Obviously, \(F(0,\mathbf{s} )=\mathbf{1} -\mathbf{s} \), \(F(1,\mathbf{s} )={\widetilde{G}}(\mathbf{s} )\). Thus, \(\mathbf{1} -\mathbf{s} \) and \({\widetilde{G}}(\mathbf{s} )\) are homotopy. Moreover, for any \(\theta \in [0,1]\) and \(\mathbf{s} \in B_{\frac{\tau }{2}}(\mathbf{1} )\), we obtain \(F(\theta ,\mathbf{s} )\cdot (\mathbf{1} -\mathbf{s} )>0\). Thus, \(F(\theta ,\mathbf{s} )\ne \mathbf{0} \). By the Brouwer degree theory, we have

$$\begin{aligned} \deg ({\widetilde{G}},B_{\frac{\tau }{2}}(\mathbf{1} ),0)=\deg (1-id,B_{\frac{\tau }{2}}(\mathbf{1} ),0)=(-1)^{k+1}\ne 0. \end{aligned}$$

Therefore, there exists some \(\varvec{{\bar{s}}}\in B_{\frac{\tau }{2}}(\mathbf{1} )\) such that \({\bar{g}}(\varvec{{\bar{s}}})\in {\mathcal {N}}_k\) . The claim follows.
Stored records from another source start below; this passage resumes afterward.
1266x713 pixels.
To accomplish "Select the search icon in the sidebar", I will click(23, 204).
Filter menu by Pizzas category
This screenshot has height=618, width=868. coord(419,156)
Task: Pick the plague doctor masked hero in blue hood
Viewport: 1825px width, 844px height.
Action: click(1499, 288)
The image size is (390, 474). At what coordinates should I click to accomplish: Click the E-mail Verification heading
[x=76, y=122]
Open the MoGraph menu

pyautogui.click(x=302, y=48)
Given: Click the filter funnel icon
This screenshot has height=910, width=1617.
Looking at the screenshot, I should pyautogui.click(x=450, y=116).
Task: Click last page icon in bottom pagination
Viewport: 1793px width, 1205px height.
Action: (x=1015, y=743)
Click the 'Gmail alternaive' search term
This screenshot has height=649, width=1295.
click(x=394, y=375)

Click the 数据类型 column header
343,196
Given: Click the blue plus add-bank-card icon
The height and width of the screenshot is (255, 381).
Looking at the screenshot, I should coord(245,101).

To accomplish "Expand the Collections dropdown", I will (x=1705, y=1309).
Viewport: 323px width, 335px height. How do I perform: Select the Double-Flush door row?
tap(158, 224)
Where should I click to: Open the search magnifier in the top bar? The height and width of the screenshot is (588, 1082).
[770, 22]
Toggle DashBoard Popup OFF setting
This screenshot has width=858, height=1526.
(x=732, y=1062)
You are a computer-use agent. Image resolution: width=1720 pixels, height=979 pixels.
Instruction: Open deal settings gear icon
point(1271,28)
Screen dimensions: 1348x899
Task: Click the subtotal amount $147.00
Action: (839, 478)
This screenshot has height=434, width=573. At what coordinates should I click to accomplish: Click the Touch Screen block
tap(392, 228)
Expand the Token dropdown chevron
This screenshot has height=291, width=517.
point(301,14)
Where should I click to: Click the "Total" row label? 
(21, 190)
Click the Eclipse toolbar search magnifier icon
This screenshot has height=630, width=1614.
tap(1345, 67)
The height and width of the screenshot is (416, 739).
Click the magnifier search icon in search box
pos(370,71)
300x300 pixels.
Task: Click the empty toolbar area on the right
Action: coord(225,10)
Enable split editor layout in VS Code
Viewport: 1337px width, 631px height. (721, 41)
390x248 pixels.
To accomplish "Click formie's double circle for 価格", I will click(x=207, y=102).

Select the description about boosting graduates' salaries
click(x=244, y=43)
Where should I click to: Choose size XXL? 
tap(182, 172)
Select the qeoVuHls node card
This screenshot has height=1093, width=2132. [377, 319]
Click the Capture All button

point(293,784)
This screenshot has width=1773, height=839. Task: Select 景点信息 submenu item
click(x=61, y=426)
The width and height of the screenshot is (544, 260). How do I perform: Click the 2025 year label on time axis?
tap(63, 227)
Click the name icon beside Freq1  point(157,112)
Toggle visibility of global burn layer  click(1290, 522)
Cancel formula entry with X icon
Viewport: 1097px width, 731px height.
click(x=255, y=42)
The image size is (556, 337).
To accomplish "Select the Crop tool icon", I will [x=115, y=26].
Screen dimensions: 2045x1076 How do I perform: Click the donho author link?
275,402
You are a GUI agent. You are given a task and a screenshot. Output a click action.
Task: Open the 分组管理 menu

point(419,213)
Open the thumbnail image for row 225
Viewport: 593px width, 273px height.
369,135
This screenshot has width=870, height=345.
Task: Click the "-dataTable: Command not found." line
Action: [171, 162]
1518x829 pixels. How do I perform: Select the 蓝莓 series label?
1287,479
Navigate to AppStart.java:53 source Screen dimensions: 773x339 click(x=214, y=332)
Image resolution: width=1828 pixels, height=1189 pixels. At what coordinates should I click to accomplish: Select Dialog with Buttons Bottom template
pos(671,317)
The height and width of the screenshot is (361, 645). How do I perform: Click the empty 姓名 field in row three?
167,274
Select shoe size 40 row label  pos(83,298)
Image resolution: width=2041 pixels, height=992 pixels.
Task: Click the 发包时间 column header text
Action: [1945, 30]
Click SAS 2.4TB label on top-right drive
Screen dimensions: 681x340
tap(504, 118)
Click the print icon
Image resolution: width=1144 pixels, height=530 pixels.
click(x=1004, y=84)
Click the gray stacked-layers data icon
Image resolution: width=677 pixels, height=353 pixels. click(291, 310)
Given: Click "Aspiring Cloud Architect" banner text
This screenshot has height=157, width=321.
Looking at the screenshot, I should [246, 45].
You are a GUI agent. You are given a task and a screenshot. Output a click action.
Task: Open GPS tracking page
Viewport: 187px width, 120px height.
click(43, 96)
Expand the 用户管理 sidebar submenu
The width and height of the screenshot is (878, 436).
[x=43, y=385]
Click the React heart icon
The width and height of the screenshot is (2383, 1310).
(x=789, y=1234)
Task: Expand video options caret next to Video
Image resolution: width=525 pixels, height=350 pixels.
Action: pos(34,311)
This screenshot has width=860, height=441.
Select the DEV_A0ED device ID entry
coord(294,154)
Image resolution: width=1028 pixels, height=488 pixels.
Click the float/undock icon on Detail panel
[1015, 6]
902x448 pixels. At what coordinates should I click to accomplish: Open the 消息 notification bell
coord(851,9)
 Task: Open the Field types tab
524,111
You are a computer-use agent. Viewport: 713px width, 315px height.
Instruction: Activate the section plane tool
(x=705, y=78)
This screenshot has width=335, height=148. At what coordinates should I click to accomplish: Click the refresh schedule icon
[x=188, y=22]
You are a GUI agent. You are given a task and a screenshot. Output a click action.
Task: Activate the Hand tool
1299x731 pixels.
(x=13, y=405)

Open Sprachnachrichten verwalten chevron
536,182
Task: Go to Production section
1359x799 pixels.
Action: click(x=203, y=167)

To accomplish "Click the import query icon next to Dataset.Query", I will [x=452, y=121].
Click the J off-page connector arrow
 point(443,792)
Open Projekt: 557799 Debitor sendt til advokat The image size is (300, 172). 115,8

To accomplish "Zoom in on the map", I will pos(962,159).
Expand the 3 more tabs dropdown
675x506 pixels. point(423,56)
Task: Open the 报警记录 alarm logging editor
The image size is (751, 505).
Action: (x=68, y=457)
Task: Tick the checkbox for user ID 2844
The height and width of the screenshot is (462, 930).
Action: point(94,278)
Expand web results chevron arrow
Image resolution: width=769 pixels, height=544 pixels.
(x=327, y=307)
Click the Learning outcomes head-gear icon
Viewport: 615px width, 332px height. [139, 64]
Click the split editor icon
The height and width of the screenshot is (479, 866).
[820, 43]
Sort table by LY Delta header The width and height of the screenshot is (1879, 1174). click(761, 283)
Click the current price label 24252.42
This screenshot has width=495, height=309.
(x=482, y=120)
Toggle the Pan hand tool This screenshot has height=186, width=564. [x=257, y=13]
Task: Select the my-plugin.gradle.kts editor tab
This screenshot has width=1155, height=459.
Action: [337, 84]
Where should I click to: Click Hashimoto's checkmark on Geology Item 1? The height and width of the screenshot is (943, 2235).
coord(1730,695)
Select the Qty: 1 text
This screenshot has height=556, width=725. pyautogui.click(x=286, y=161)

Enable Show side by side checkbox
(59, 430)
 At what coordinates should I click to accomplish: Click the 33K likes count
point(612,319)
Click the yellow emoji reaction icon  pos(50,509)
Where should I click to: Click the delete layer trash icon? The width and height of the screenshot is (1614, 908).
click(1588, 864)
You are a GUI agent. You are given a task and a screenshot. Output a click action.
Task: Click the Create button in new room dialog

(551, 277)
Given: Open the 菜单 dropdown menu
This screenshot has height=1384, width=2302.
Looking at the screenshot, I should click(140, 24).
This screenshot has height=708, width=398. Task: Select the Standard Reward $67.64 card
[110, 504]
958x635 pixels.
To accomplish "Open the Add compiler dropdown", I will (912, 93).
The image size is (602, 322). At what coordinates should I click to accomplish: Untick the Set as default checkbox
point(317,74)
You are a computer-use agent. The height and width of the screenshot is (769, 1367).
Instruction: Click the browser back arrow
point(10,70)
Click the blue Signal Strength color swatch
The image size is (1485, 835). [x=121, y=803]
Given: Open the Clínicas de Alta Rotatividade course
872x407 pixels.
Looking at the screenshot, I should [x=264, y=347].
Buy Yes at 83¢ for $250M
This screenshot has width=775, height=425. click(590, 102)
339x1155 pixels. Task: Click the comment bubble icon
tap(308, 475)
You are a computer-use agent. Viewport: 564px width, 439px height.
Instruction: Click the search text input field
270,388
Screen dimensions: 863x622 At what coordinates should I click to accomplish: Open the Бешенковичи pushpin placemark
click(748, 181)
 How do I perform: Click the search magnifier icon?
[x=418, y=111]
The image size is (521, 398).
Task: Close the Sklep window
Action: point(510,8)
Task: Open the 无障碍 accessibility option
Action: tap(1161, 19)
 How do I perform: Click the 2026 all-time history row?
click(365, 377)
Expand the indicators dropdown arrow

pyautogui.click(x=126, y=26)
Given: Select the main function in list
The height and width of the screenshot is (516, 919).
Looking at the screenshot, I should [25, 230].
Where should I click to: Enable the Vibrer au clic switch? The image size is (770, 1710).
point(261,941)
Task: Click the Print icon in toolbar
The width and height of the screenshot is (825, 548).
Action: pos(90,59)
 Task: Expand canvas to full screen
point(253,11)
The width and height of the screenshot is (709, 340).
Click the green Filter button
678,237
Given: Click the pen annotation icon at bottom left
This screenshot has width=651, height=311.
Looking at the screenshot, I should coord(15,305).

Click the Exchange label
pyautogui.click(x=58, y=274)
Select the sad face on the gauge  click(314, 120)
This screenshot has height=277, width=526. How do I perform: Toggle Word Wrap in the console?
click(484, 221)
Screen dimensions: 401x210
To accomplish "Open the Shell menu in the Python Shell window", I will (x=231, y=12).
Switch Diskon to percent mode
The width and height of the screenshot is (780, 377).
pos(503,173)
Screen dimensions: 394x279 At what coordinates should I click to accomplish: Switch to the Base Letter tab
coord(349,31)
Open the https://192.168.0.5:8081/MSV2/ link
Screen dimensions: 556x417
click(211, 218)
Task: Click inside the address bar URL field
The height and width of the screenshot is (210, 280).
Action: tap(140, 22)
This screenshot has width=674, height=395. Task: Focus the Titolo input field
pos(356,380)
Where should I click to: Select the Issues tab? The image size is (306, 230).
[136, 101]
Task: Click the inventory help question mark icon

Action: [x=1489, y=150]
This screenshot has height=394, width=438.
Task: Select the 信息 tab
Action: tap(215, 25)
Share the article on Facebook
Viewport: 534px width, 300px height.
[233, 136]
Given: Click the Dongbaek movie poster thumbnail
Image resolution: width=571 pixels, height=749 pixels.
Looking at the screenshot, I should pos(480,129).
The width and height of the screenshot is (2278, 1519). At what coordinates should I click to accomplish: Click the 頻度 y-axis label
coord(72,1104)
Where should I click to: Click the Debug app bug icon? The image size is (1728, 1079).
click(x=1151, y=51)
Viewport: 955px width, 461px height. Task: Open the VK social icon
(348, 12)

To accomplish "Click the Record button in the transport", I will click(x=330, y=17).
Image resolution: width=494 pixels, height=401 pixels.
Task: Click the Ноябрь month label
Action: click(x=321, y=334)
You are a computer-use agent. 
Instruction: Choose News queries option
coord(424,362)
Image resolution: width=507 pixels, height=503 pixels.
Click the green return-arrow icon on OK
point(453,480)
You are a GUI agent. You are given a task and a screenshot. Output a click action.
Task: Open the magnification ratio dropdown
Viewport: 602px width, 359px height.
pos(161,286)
According to the claim, we have

$$\begin{aligned} J_b({\bar{g}}(\varvec{{\bar{s}}}))\ge c_k. \end{aligned}$$
(3.9)

On the other hand, by the mean value theorem and (3.8), we have

$$\begin{aligned} J_b({\bar{g}}(\varvec{{\bar{s}}}))&=I_b\left( \sum _{i=1}^{k+1}{\bar{s}}^{\frac{1}{p}}_i\xi ^{\varvec{\bar{\rho }}_k}_i\right) +\int _0^1\left<I^\prime _b\left( \sum _{i=1}^{k+1}s^{\frac{1}{p}}_i\xi ^{\varvec{\bar{\rho }}_k}_i+\theta \tau \eta (\varvec{{\bar{s}}})\phi \right) ,\tau \eta (\varvec{{\bar{s}}})\phi \right>d\theta \\&\le I_b\left( \sum _{i=1}^{k+1}{\bar{s}}^{\frac{1}{p}}_i\xi ^{\varvec{\bar{\rho }}_k}_i)-\tau \eta (\varvec{{\bar{s}}}\right) . \end{aligned}$$

If \(\varvec{s}\in B_{\frac{\tau }{2}}(\mathbf{1} )\) for each i, then \(\eta (\varvec{{\bar{s}}})>0\), by Corollary 3.2

$$\begin{aligned} J_b({\bar{g}}(\varvec{{\bar{s}}})) <I_b\left( \sum _{i=1}^{k+1}{\bar{s}}^{\frac{1}{p}}_i\xi ^{\varvec{\bar{\rho }}_k}_i\right)&=J_b({\bar{s}}^{\frac{1}{p}}_1\xi ^{\varvec{\bar{\rho }}_k}_1,\ldots ,{\bar{s}}^{\frac{1}{p}}_{k+1}\xi ^{\varvec{\bar{\rho }}_k}_{k+1}) \\&\le J_b(\xi ^{\varvec{\bar{\rho }}_k}_1,\ldots ,\xi ^{\varvec{\bar{\rho }}_k}_{k+1})=d(\varvec{\bar{\rho }}_k)=c_k, \end{aligned}$$

and if \(\varvec{s}\not \in B_{\frac{\tau }{2}}(\mathbf{1} )\), then \(\eta (\varvec{{\bar{s}}})=0\), by corollary 3.2

$$\begin{aligned} J_b({\bar{g}}(\varvec{{\bar{s}}}))&=I_b\left( \sum _{j=1}^{k+1}{\bar{s}}^{\frac{1}{p}}_j\xi ^{\varvec{\bar{\rho }}_k}_j\right) =J_b\left( {\bar{s}}^{\frac{1}{p}}_1\xi ^{\varvec{\bar{\rho }}_k}_1,\ldots ,{\bar{s}}^{\frac{1}{p}}_{k+1}\xi ^{\varvec{\bar{\rho }}_k}_{k+1}\right) \\&< J_b(\xi ^{\varvec{\bar{\rho }}_k}_1,\ldots ,\xi ^{\varvec{\bar{\rho }}_k}_{k+1})=d(\varvec{\bar{\rho }}_k)=c_k, \end{aligned}$$

which also contradicts to (3.9). Therefore, the function \(u^b_k\) is a solution of (1.3), such that \(J_b(u^b_k)=c_k\). The proof of Theorem 1.1 is complete.